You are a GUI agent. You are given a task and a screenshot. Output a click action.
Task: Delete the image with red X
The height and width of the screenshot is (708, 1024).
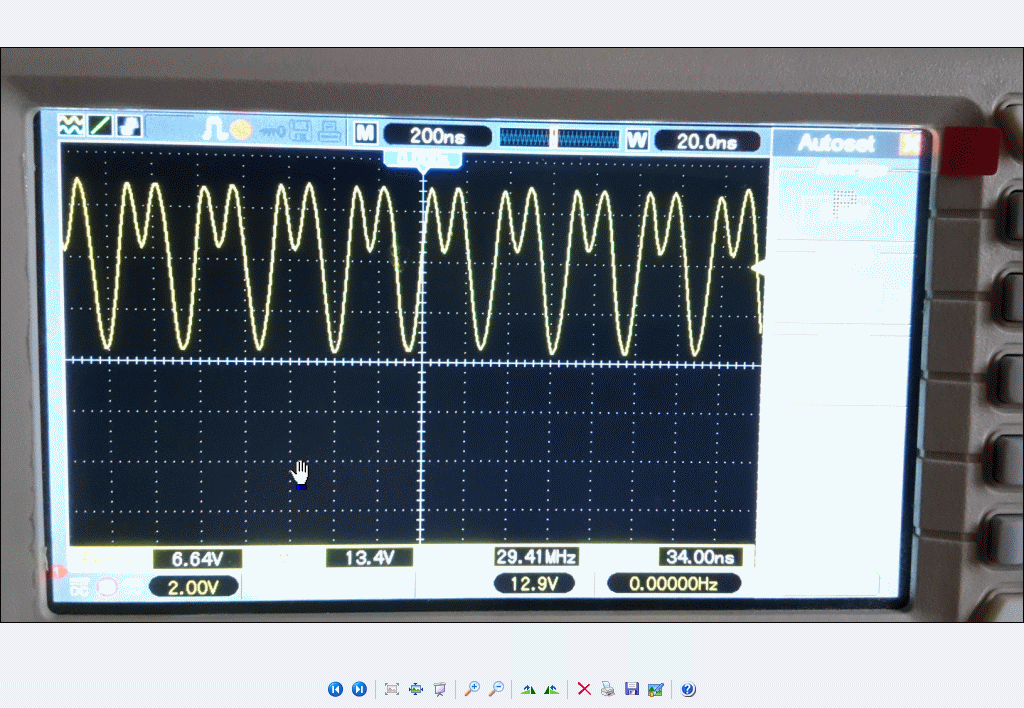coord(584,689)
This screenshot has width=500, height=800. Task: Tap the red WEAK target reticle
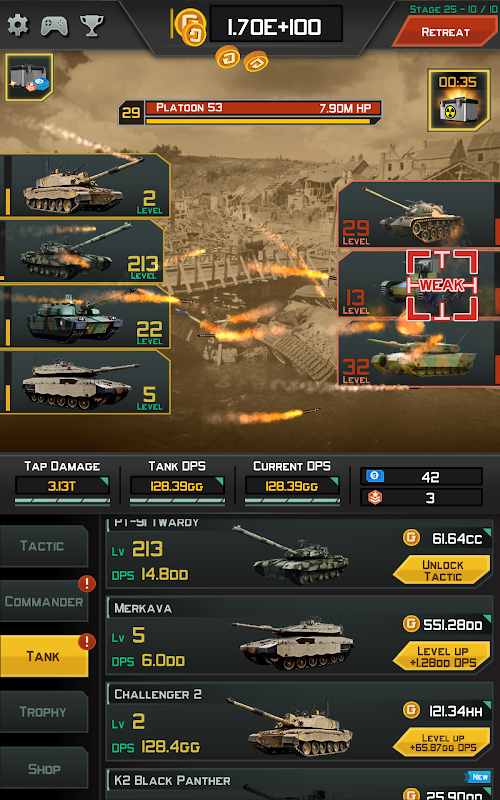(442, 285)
--
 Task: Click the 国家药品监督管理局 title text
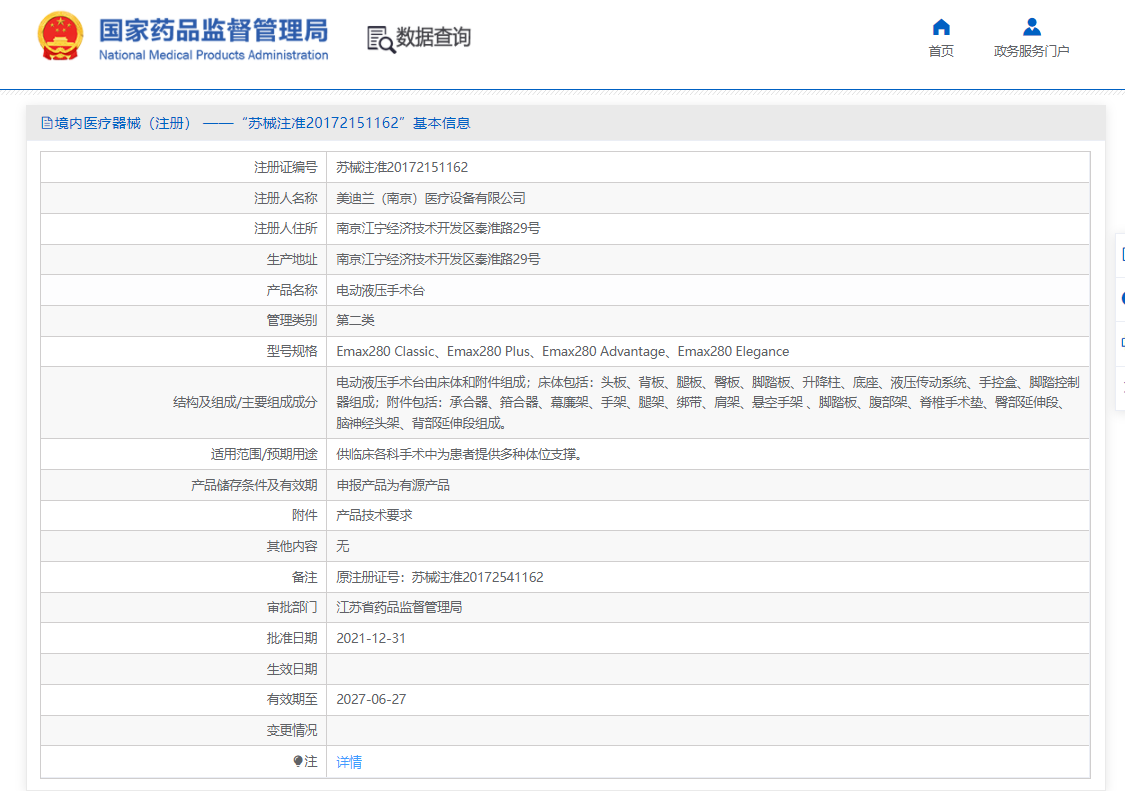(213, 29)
==
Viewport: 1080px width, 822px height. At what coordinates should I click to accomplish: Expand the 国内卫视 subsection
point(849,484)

* [TASK DETAILS]: Quote the listing from the line containing "You are a GUI" up to and including the line containing "coord(584,689)", leaving out the pictures.

* [WORKED ANSWER]:
You are a GUI agent. You are given a task and a screenshot. Output a click action.
Task: Delete the image with red X
The height and width of the screenshot is (708, 1024).
coord(584,689)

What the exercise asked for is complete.